Вечерами, как взрослый, он усаживался за стол, зажигал лампу, любознательно вытягивавшую свою гибкую шею, открывал толстую тетрадь в клетку и принимался с наслаждением описывать своих говорливых, хотя часто безъязыких сверстников. Его забавляло, как беспомощно, вроде упавших на спинку жучков, они корчились на страницах его дневников, как они, гримасничая, спешили укрыться за шторой или влезть под стол, откуда бубнили о пощаде, страшась новых ужасных испытаний, что он готовил им в своем воображении, и быстро затихали, когда он приканчивал их одним нажимом своего послушного пера.

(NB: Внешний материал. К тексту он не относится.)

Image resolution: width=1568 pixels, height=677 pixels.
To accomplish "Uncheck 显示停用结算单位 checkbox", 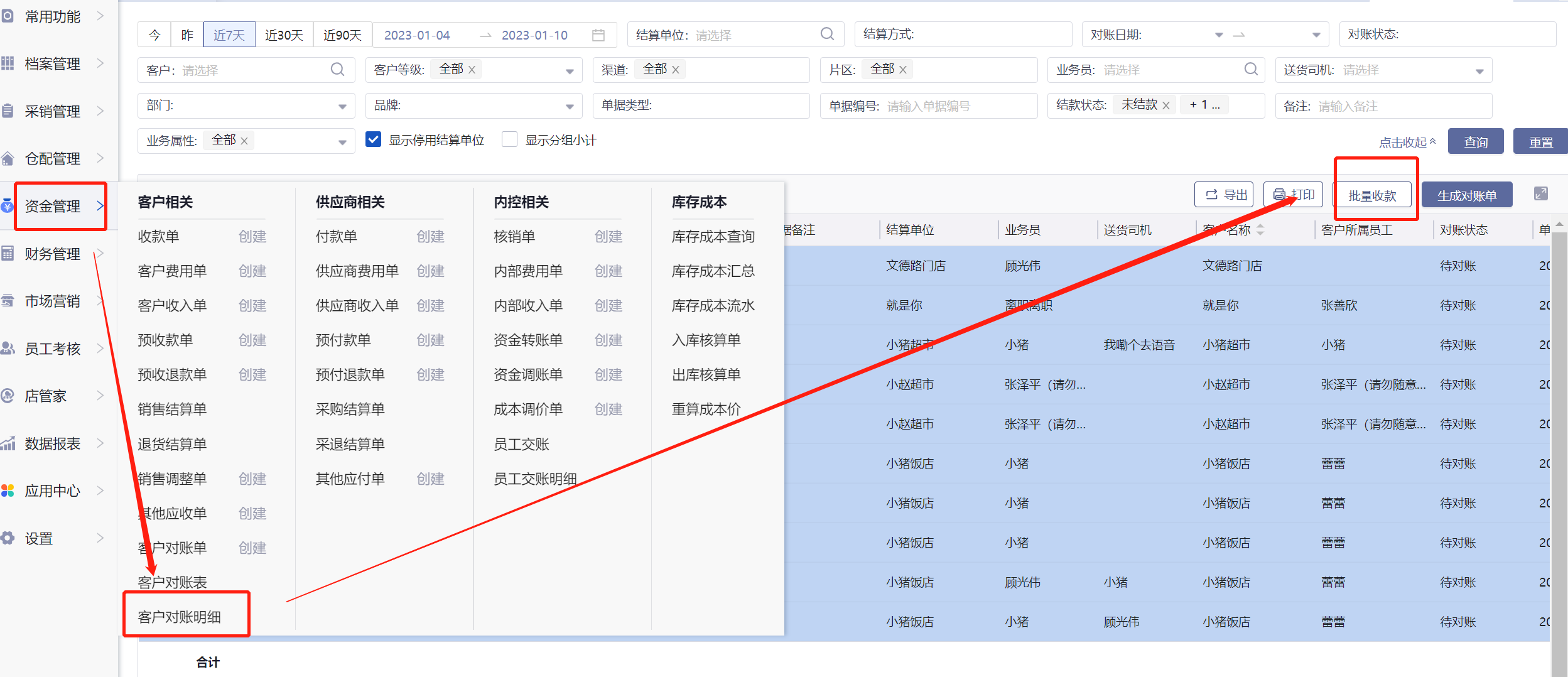I will click(x=373, y=139).
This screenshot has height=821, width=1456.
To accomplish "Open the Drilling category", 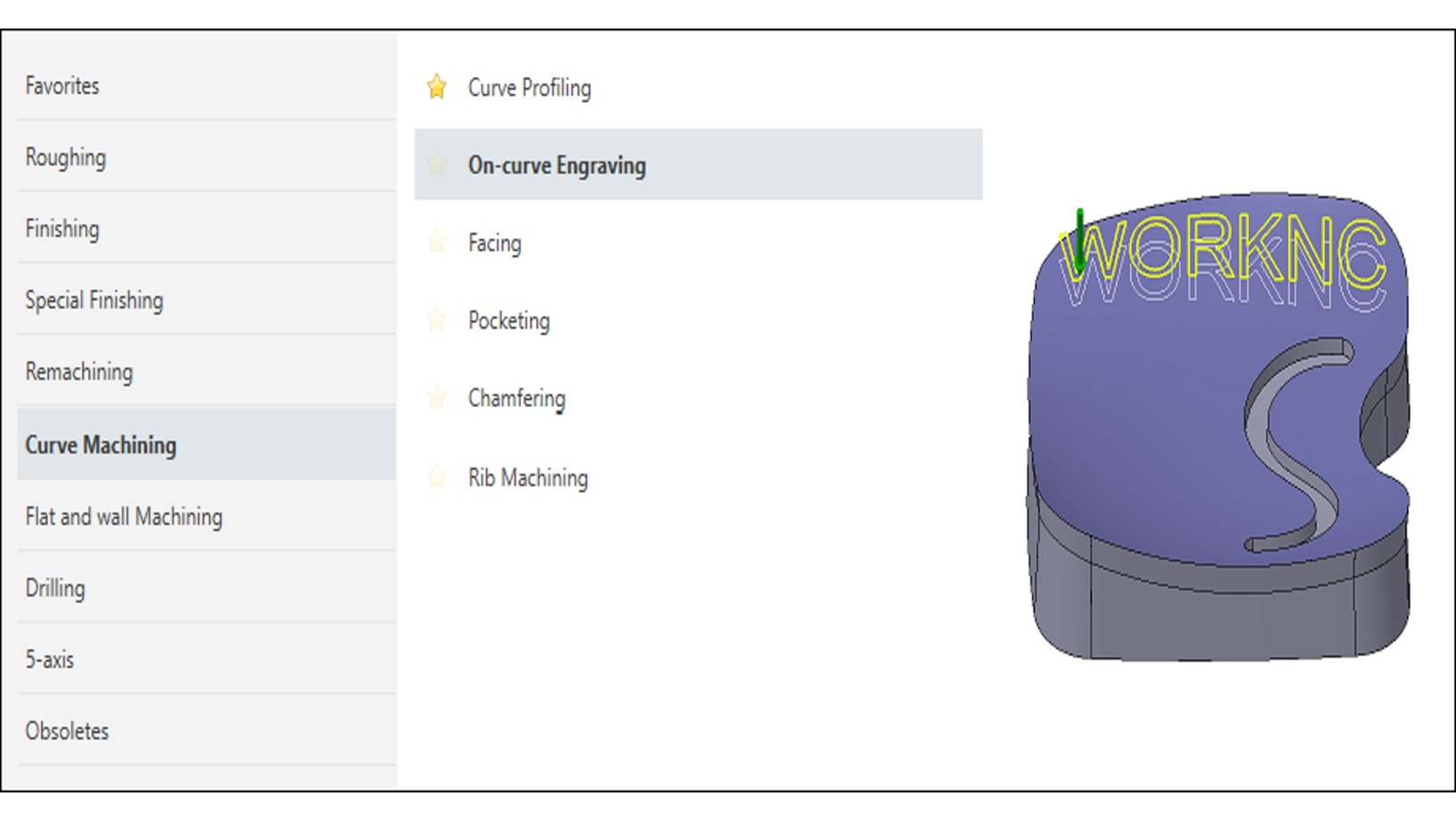I will [55, 588].
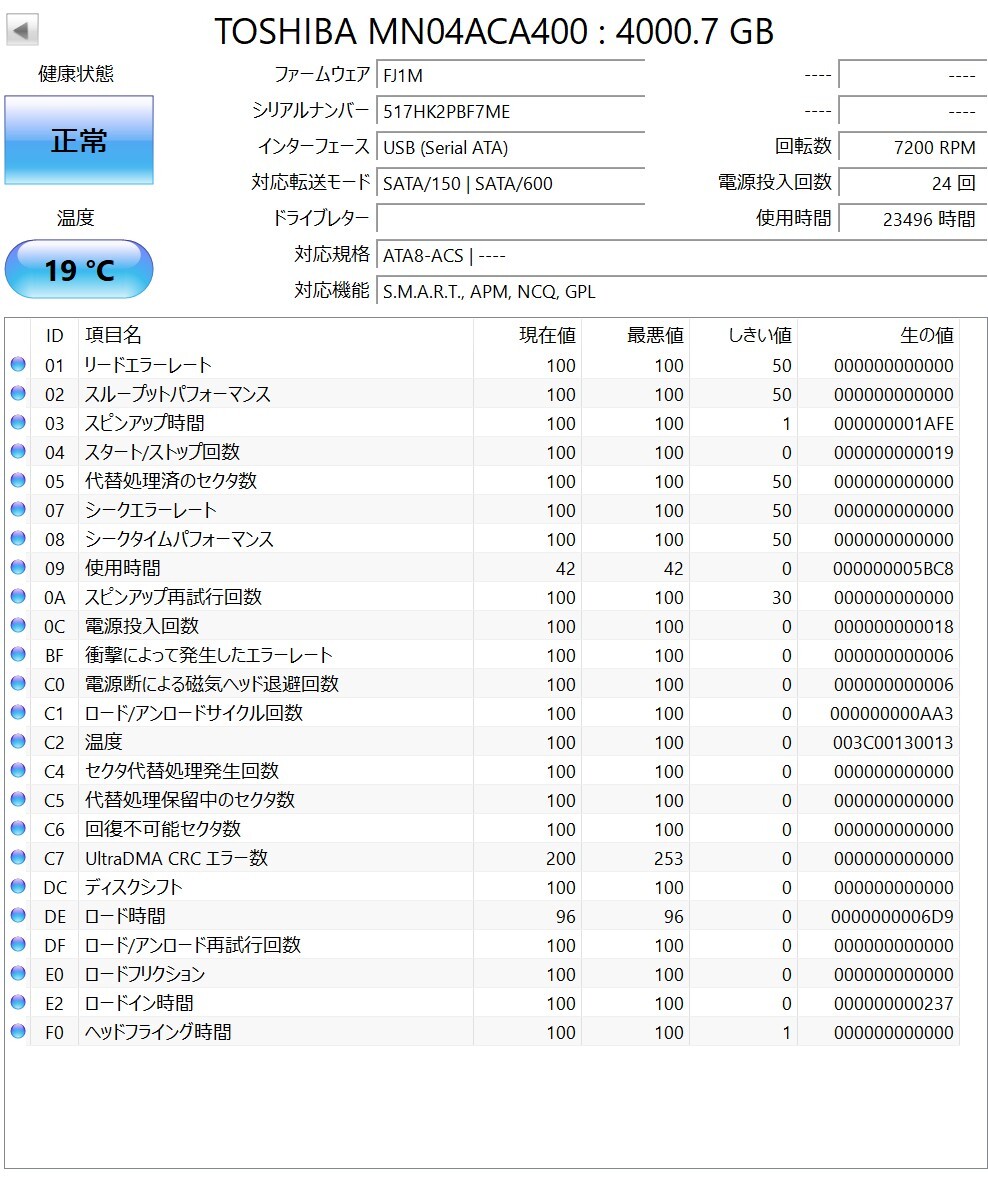
Task: Click the blue status dot beside リードエラーレート
Action: pos(17,364)
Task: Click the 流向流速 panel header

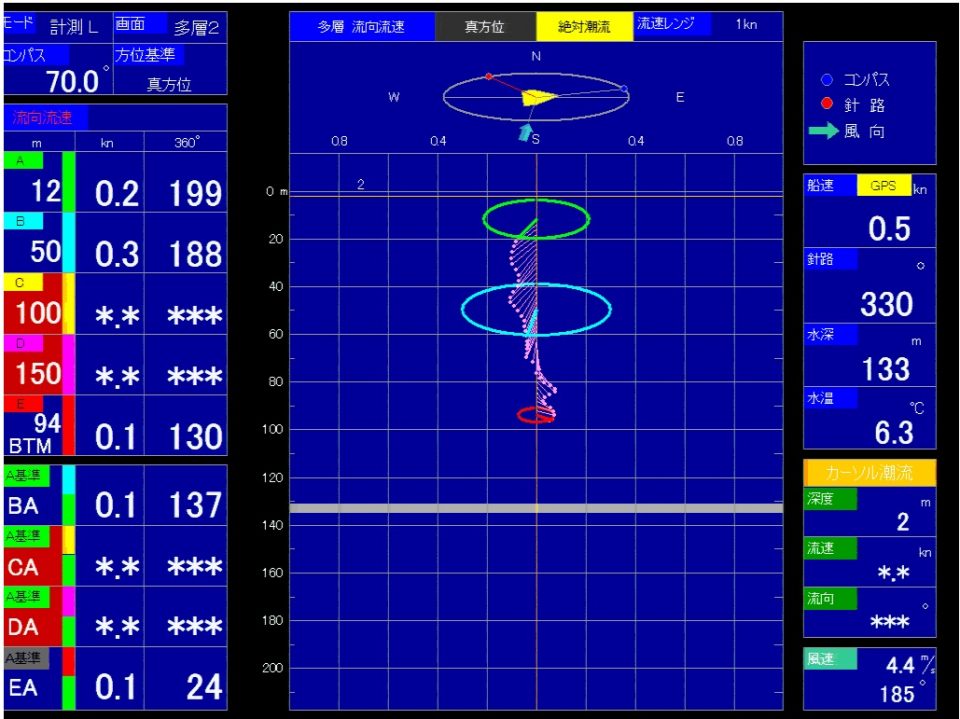Action: [x=44, y=117]
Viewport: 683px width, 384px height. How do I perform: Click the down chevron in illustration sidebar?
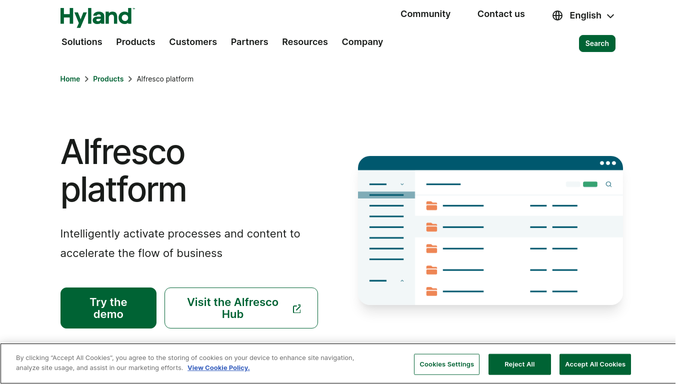402,184
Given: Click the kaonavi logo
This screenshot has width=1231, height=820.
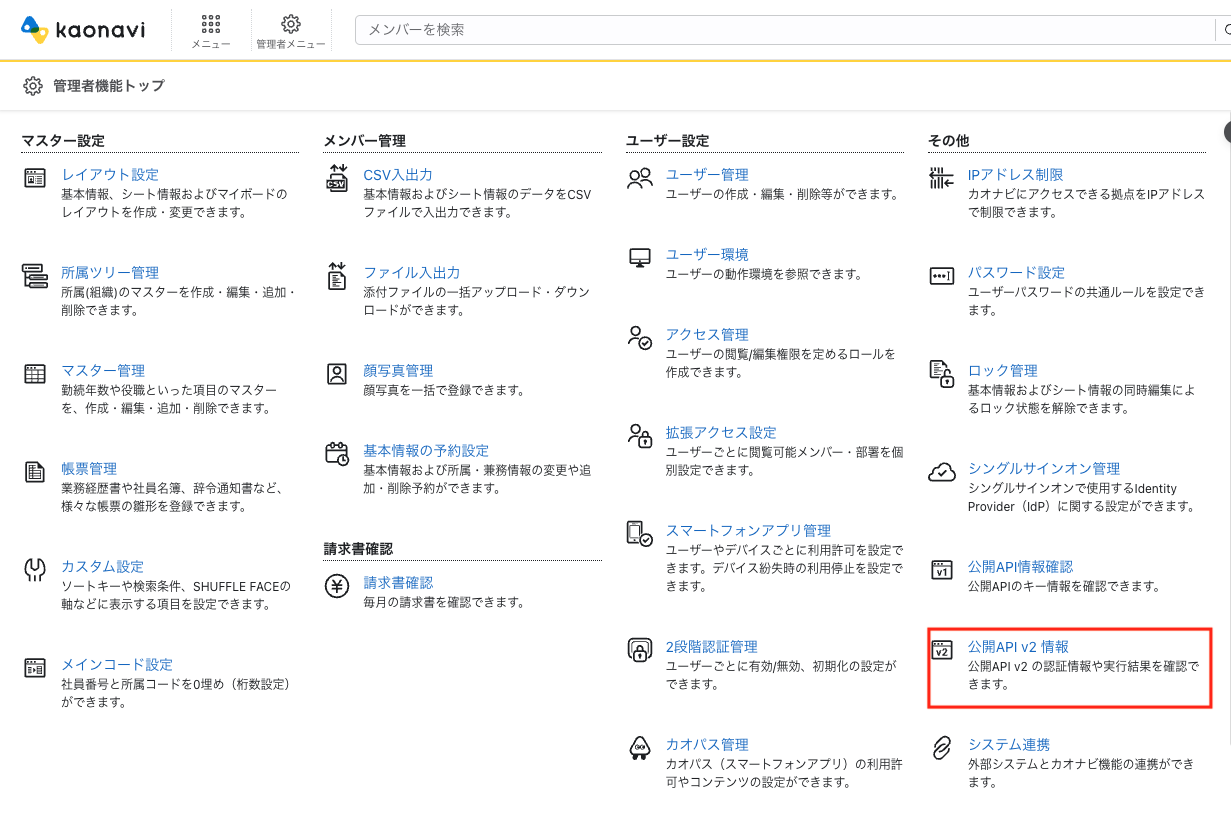Looking at the screenshot, I should (x=82, y=30).
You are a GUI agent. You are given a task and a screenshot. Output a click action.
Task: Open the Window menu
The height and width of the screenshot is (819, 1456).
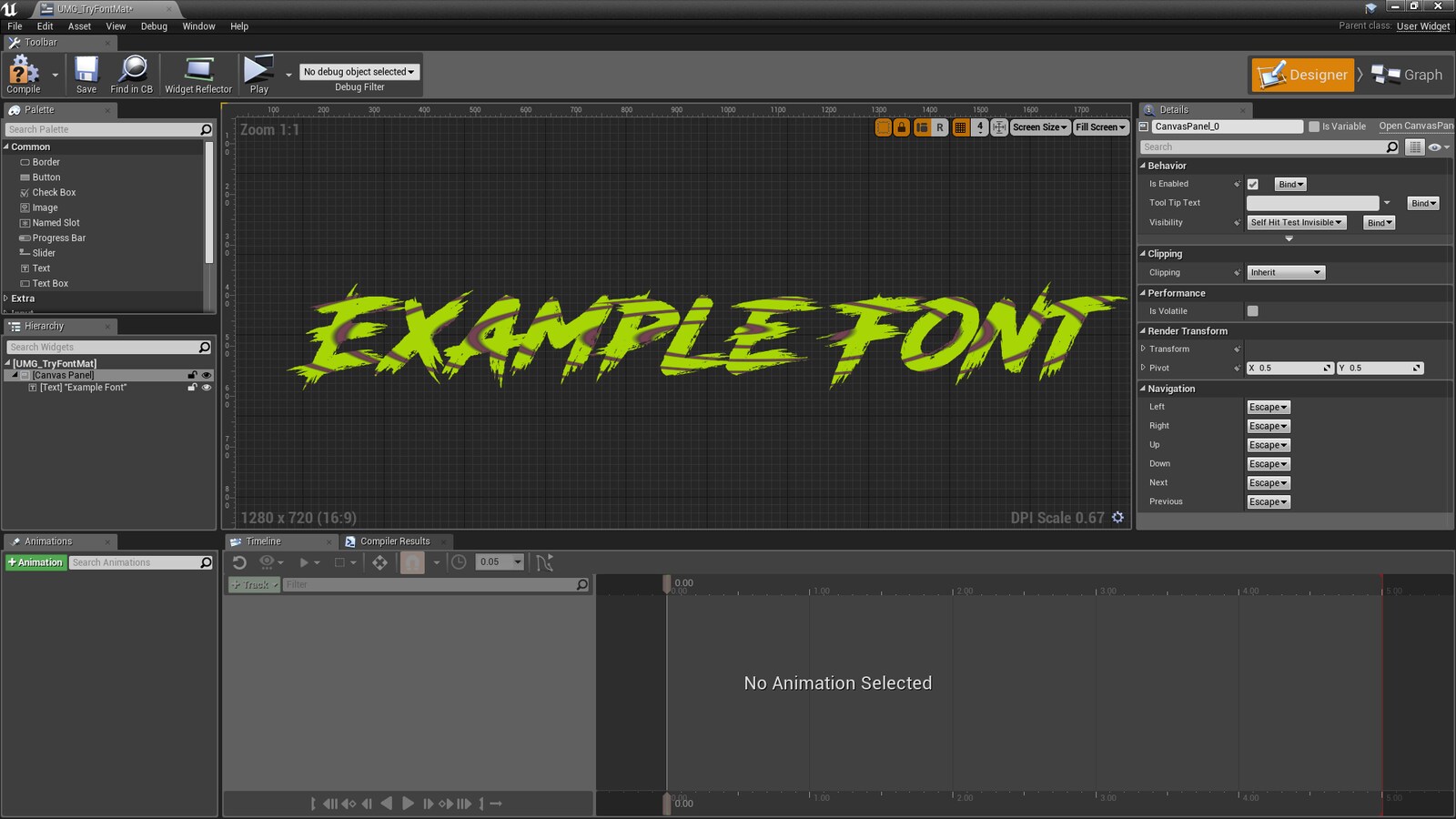click(198, 26)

Матвей был не из тех жалких, теснящихся в сторонке юнцов в школе, что смиряются со своими недостатками — физического или нравственного рода — и даже научаются извлекать из них определенную выгоду, всегда имея под рукой готовое оправдание своим неудачам. Один из лучших учеников, пловец, скалолаз, редактор школьной газеты (под прозрачной, как утренний воздух, подписью «Д-р Просперов»), он был уверен в том, что рано или поздно одолеет речевые судороги. Ведь нелепо было бы думать, что какой-то досадный мозговой порок, неизъяснимый изъян, легкая неровность, мелкий брак в центре Брока может испортить ему жизнь. Порукой тому был факт, что увечье речи никак не сказывалось на здоровье мысли, с холодным отвращением наблюдавшей за его калибаньими колебаниями, и поэтому было совершенно ясно, что случайное повреждение аппарата (ночь, гроза, звон разбитого стекла, чужой человек в комнате) оставалось, в сущности, вопросом технического порядка. В пять-шесть лет выразительная мимика восполняла ему недостаток словесного выражения, а понятливые и терпеливые близкие были достаточно хорошими актерами, чтобы делать вид, будто беседа с ним — это одно удовольствие. В его ранние школьные годы никто не хотел с ним играть в «хитрую лисицу», «розу — ромашку» или «съедобное — несъедобное», а учительница избегала вызывать его к доске. В десять лет, когда он убедился, что дыхательная гимнастика, пение и писание левой рукой не помогают, Матвей начал заново учиться говорить. К пятнадцати годам он уже умел обуздывать волнение и гипнотизировать собеседника легкими кистевыми жестами, напоминавшими магнетизерские пассы циркового мошенника в условном тюрбане над бледным лицом своей покорной полуобнаженной партнерши, но речь его все еще звучала как спотыкливая и занудная музыкальная шкатулка.